Purification of polymerase chain reaction (PCR)-amplifiable DNA from compost piles containing bovine mortalities

Abstract

Livestock production systems utilize composting as a method of disposal of livestock mortalities, but there is limited information on the rate and extent of carcass decomposition. Detection of specific DNA fragments by PCR offers a method for investigating the degradation of carcasses and other biological materials during composting. However, the purity of extracted DNA is critical for successful PCR analysis. We applied a method to purify DNA from compost samples and have tested the method by analyzing bovine and plant DNA targets after 0, 4, and 12 month of composting.

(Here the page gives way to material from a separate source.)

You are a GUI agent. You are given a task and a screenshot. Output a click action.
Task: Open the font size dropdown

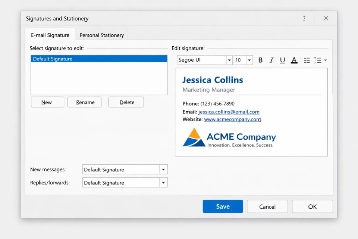pos(249,60)
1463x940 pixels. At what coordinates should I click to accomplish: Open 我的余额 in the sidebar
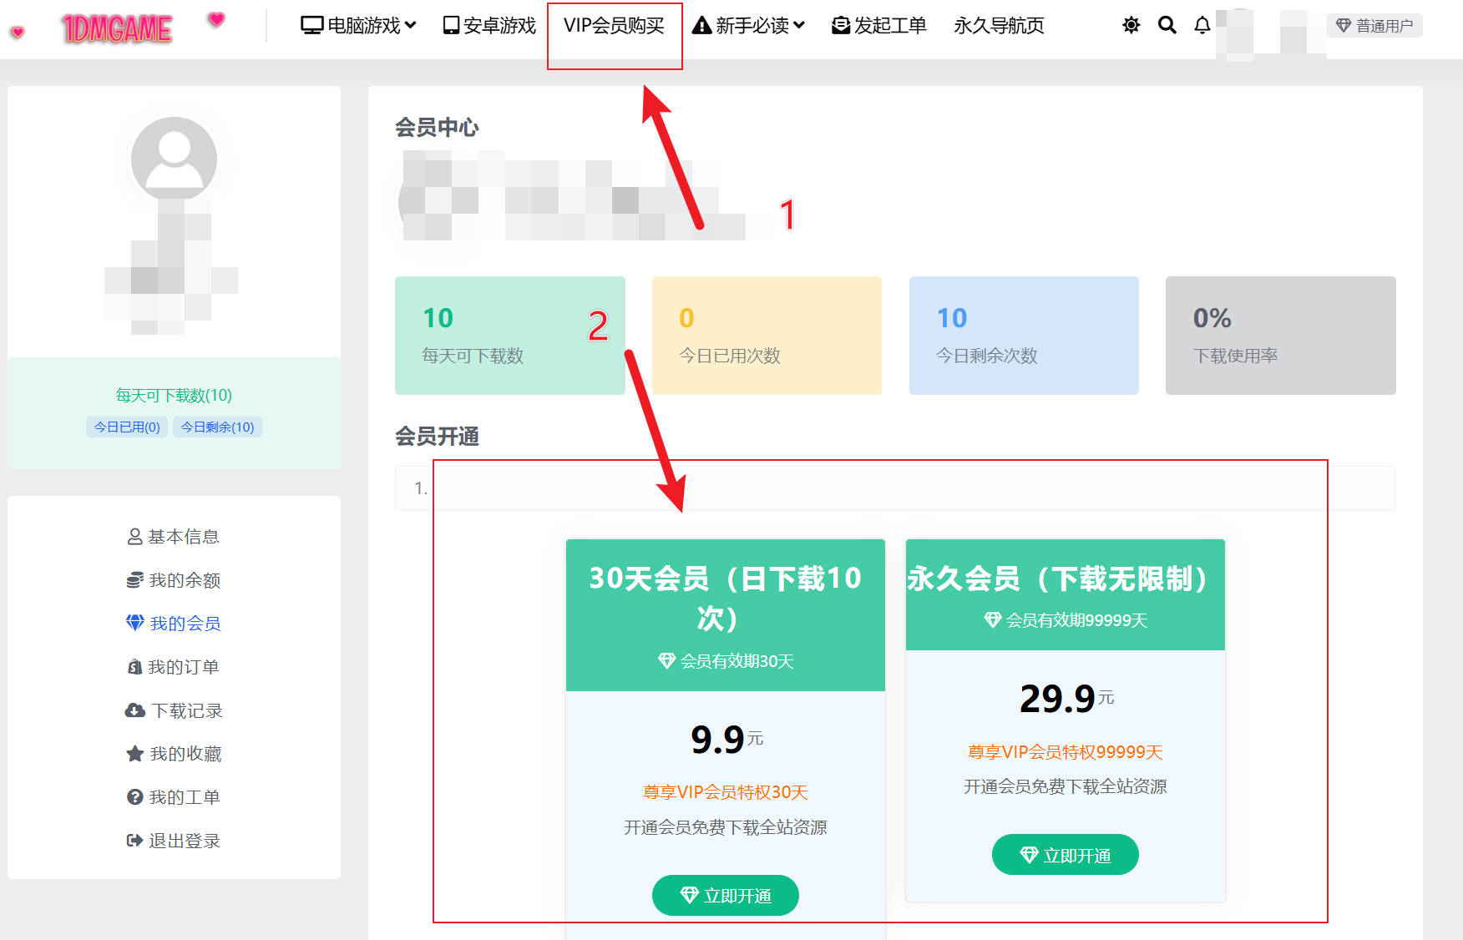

The concentration of organic matter from composted material posed a particular challenge in obtaining pure DNA for molecular analysis. Initially extracted DNA from composted piles at day 147 was discoloured, and PCR inhibitors prevented amplification of target plant or bovine gene fragments. Bovine serum albumin improved detection by PCR (25–50 μl final volume) through the removal of inhibitors, but only when concentrations of humic acids in extracted DNA were 1.0 ng μl −1 or less. Optimal purification of DNA from compost was achieved by chromatography using Sepharose 4B columns. The described DNA purification protocol enabled molecular monitoring of otherwise cryptic bovine and plant target genes throughout the composting process. The assay could likely be used to obtain PCR-amplifiable DNA that could be used for the detection of microbial pathogens in compost.